How do you rotate out your flock? How do you decide who's ready to go and where they are going? What age is the best age to rotate? How does the meat from older birds compare to younger birds? Is there 'guilt' for not keeping older birds or does it become part of the process?
This is a personal decision that each chicken-keeper has to make. Some people rotate them out every year or two, always having new pullets each spring to replace the older ones that are being culled. ("Cull" does not equal "Kill". To cull a bird simply means to remove it from the flock one way or another.) So, those flocks generally have 1-year olds that have been laying since the previous summer, and pullets that will begin laying that year. That way you always should have a supply of fresh eggs. Some people process these birds, some try to sell them or give them away.
There are people who have the room and money to feed non-productive chickens and keep them around until they die.
We keep them for a couple of years, then process them. Older laying hens to have a different taste and texture than what you buy at the grocery store. Some consider them stringy. The best way to cook a spent hen is low and slow. A crockpot is your friend. They're not like the young fryers you can buy.
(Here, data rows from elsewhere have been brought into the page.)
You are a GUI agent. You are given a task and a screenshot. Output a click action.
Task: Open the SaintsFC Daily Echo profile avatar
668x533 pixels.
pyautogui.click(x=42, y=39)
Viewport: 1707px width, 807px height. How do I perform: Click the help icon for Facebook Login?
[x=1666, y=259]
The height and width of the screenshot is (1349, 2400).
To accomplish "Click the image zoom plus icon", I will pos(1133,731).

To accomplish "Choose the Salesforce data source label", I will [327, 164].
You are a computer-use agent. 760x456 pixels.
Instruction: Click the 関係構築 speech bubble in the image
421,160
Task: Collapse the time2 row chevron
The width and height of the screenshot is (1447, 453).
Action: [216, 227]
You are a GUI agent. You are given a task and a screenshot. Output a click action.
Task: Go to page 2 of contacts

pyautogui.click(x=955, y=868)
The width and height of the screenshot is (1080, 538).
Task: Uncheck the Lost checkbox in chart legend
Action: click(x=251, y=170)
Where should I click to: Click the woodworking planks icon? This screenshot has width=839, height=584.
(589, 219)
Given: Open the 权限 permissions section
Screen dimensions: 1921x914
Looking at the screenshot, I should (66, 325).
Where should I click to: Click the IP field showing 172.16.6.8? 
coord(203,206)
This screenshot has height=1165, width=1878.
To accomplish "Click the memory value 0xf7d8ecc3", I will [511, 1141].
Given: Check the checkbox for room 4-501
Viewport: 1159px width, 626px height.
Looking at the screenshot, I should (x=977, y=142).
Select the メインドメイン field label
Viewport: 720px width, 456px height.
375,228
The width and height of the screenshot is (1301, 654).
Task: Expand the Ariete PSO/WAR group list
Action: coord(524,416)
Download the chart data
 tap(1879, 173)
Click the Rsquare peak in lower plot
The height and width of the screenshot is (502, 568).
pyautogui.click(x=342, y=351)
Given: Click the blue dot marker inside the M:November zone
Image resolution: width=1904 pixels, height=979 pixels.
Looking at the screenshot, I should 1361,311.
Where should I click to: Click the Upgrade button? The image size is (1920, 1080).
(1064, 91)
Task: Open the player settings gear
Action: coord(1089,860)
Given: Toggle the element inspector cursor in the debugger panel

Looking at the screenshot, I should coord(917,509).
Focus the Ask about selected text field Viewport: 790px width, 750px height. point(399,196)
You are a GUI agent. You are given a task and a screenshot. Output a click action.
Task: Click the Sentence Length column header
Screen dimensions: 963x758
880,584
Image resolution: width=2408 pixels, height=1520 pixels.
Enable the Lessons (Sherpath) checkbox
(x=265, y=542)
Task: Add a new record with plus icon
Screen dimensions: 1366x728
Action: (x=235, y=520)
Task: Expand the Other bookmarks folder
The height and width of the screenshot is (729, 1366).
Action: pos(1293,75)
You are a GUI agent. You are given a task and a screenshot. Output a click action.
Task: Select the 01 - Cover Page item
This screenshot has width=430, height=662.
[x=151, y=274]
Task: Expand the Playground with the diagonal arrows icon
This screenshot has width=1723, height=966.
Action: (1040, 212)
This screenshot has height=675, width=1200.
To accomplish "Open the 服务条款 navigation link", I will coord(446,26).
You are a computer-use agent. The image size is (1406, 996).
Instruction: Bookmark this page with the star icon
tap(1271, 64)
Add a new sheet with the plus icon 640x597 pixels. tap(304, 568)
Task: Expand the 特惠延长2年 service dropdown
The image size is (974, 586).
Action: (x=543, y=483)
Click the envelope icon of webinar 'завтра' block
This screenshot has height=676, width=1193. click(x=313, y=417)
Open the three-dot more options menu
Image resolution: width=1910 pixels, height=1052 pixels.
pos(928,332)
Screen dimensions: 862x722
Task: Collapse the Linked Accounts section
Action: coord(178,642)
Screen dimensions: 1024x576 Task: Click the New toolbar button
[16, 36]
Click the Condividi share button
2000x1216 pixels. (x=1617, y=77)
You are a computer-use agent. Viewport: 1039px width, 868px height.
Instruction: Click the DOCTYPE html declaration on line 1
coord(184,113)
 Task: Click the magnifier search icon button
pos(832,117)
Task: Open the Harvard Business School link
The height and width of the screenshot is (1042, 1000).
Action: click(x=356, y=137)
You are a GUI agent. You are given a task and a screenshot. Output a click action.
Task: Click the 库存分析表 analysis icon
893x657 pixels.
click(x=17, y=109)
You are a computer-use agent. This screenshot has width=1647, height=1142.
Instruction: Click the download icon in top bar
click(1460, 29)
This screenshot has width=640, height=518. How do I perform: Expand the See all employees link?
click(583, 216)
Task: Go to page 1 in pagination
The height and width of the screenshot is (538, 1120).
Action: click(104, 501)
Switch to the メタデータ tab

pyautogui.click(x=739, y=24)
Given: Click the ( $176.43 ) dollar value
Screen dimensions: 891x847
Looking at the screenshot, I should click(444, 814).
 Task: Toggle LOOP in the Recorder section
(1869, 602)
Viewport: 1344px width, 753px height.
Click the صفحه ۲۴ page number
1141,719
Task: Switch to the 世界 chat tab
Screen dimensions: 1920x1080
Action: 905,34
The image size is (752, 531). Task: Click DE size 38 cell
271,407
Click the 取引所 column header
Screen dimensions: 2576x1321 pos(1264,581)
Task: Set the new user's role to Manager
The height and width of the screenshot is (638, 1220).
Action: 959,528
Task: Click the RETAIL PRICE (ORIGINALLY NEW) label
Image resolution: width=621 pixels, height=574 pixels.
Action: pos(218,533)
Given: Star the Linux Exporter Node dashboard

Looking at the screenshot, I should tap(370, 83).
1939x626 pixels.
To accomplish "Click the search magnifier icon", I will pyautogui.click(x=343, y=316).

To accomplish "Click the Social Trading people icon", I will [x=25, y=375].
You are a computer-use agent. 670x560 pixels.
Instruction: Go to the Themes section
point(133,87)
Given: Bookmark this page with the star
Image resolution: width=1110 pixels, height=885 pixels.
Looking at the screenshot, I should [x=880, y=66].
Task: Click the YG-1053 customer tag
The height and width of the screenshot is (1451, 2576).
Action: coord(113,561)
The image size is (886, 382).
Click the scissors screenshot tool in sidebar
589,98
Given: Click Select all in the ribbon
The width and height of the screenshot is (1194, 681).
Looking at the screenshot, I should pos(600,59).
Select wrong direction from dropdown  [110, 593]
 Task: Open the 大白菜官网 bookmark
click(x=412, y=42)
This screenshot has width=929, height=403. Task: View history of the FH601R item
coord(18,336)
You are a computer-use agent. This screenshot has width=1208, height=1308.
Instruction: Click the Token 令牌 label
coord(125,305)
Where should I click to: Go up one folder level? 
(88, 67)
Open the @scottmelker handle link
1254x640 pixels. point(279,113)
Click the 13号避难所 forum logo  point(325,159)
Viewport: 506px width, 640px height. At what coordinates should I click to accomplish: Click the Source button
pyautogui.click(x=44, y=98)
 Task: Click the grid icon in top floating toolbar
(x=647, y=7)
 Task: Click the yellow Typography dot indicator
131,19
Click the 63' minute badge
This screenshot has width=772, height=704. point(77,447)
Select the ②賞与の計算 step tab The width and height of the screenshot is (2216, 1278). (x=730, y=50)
Personally, I like to bone them out and pressure-can the meat. I love having canned chicken on hand. It's so versatile and makes a quick, easy meal.
I don't know if I can say I have "guilt" for processing older birds. It kind of makes me a little sad, but I know that these chickens lived a good life until the very end. They have a nice big coop, get to free range 9 months or so out of the year (they have the option in the winter, but generally choose not to), and are well-cared for. Even their last moments aren't so bad. We catch them, lop off the head and it's over in less than a minute from the catching to the killing. I don't like turning a live bird into a dead one (DH takes care of that, but I do help by holding the chicken), but once it's dead it's no problem. I think it's because I've just made up my mind that this is how it's going to be.
Most people have a hard time "rehoming" spent hens, unless they are willing to give (or sell them for very little) them to someone else for a meal. My thinking is, "I've put all this time and money into these chickens, why would I give them away to someone else?"